_Given task_.
Copy every line of the entries below in full. Shift each coordinate answer by adding 79 to both of its numbers, and leave all other numbers unchanged.

(Word and element pointing entries)

— begin —

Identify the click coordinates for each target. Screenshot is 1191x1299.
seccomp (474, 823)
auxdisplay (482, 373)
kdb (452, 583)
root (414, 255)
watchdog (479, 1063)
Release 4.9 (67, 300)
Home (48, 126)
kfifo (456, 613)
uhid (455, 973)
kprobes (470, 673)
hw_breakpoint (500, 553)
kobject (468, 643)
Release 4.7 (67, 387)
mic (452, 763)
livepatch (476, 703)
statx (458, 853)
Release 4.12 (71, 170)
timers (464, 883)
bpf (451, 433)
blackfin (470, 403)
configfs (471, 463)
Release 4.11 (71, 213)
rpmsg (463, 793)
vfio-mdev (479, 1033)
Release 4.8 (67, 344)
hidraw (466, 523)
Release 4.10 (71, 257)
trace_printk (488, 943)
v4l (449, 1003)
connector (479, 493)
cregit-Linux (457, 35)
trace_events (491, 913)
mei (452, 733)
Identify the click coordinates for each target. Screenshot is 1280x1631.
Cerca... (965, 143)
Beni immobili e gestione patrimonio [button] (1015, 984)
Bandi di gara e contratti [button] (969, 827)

— end —

_Solution for this exercise_.
Identify the click coordinates for each target. Screenshot is 1191x1299.
seccomp (553, 902)
auxdisplay (561, 452)
kdb (531, 662)
root (493, 334)
watchdog (558, 1142)
Release 4.9 (146, 379)
Home (127, 205)
kfifo (535, 692)
uhid (534, 1052)
kprobes (549, 752)
hw_breakpoint (579, 632)
kobject (547, 722)
Release 4.7 (146, 466)
mic (531, 842)
livepatch (555, 782)
statx (537, 932)
Release 4.12 (150, 249)
timers (543, 962)
bpf (530, 512)
blackfin (549, 482)
configfs (550, 542)
Release 4.11 (150, 292)
rpmsg (542, 872)
vfio-mdev (558, 1112)
Release 4.8 (146, 423)
hidraw (545, 602)
Release 4.10 (150, 336)
trace_printk (567, 1022)
v4l (528, 1082)
connector (558, 572)
cregit-Linux (536, 114)
trace_events (570, 992)
mei (531, 812)
Identify the click coordinates for each target. Screenshot is 1280x1631.
Cerca... (1044, 222)
Beni immobili e gestione patrimonio [button] (1094, 1063)
Bandi di gara e contratti [button] (1048, 906)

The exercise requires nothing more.